Wir sind ausdrücklich solidarisch mit allen Projekten in der geschlechterreflektierenden Arbeit. So gibt es auch enge Kooperationen mit den Fachstellen Mädchenarbeit und LSBTI* oder dem Projekt Maxi vom Medea e.V. Qualitative geschlechterreflektierende Arbeit ist nur dann möglich, wenn alle Geschlechtergruppen mit ihren jeweiligen Bedarfen gesehen werden.
Wir fordern Sie auf, dem Stadtrat gegenüber deutlich zu machen, dass es für die bedarfsgerechte Förderung mehr Geld und eine andere Prioritätensetzung benötigt.

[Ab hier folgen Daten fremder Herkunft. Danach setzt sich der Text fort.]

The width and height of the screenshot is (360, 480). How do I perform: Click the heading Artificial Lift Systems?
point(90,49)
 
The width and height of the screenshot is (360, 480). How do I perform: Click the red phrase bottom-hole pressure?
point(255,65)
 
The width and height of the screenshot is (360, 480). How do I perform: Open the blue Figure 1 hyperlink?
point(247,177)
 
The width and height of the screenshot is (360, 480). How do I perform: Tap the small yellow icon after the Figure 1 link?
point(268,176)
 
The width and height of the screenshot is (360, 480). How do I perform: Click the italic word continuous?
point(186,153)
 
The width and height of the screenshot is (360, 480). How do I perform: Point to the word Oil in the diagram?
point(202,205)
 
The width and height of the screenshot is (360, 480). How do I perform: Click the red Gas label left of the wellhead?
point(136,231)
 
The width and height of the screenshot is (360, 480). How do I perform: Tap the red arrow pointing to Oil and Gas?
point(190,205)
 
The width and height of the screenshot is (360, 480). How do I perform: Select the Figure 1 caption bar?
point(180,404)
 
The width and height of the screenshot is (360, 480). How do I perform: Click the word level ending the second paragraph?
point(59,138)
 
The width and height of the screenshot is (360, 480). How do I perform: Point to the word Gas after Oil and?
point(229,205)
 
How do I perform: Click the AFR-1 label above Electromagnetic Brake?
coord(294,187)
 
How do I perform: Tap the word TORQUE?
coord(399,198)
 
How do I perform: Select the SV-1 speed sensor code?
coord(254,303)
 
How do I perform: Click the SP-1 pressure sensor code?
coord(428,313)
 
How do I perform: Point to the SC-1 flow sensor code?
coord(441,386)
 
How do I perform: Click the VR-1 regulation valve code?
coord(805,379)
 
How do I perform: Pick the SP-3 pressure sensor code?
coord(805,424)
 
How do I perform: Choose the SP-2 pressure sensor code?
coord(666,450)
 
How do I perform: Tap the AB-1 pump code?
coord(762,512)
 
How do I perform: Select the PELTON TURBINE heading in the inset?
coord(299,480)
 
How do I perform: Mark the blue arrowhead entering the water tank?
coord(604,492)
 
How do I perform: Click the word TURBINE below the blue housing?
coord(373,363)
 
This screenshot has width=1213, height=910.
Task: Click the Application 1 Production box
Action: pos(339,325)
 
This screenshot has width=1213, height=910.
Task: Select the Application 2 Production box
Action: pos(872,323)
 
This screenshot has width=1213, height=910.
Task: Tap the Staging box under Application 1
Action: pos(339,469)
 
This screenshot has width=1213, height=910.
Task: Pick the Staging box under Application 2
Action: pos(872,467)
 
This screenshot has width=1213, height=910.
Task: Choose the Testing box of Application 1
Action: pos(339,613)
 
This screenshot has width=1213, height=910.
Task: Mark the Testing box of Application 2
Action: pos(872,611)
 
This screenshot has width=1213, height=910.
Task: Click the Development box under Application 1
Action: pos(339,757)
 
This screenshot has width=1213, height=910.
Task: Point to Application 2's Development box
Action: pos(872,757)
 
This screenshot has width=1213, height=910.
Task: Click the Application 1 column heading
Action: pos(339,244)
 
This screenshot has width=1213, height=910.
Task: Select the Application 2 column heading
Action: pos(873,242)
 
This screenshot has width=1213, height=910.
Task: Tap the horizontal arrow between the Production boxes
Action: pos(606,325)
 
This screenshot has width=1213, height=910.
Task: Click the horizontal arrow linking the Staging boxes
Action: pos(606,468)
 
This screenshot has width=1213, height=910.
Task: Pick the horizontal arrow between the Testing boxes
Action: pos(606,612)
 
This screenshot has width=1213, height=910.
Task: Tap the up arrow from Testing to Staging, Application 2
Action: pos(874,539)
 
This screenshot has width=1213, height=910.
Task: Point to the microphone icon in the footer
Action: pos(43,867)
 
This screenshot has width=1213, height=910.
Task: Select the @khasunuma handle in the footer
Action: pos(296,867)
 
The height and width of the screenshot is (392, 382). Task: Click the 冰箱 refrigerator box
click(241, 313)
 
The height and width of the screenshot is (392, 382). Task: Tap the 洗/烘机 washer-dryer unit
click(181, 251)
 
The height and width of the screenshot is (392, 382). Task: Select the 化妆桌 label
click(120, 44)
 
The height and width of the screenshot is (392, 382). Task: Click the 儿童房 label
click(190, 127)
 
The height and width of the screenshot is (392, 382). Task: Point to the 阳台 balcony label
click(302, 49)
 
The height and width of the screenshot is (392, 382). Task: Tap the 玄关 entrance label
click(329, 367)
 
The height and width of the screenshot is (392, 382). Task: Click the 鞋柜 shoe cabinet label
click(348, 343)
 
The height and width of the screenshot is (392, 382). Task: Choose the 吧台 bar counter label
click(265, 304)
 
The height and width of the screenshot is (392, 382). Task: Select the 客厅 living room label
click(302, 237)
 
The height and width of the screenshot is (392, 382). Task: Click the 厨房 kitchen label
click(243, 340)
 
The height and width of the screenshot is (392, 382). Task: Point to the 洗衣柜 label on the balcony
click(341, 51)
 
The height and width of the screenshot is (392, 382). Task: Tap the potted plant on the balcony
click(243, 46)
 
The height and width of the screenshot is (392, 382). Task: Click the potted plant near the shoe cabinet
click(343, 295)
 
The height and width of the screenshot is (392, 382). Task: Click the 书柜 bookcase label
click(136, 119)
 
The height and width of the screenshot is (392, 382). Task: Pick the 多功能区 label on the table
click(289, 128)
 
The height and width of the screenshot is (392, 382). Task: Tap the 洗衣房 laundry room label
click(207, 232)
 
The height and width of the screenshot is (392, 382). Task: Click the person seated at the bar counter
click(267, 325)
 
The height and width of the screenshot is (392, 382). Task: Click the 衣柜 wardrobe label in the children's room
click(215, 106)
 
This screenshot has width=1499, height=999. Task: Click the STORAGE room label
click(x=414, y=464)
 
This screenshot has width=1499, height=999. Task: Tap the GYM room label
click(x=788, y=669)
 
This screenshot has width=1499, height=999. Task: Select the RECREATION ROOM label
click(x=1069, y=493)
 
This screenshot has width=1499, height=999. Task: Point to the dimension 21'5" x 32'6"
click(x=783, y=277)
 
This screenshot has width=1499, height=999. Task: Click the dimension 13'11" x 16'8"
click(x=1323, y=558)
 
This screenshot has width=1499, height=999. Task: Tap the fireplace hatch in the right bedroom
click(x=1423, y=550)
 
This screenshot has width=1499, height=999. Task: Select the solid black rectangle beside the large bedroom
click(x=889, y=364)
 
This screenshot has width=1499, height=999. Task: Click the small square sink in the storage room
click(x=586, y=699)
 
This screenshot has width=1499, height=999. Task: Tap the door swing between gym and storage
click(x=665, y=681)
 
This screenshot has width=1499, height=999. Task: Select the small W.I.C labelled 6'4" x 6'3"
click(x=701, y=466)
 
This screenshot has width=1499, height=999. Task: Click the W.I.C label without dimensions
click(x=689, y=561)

Wir bitten Sie, sich für den Erhalt der Geschlechterreflektierenden Arbeit in Dresden einzusetzen und die Fachstelle Jungenarbeit sowie das Projekt Papada weiterhin zu fördern.
Für Gespräche stehen Ihnen die Mitarbeiter der Projekte Papada (Tobias Bohnet) und der Fachstelle Jungenarbeit (Johannes Reuter und Patrick Ament), sowie der Projektkoordinator Torsten Weber gern zur Verfügung.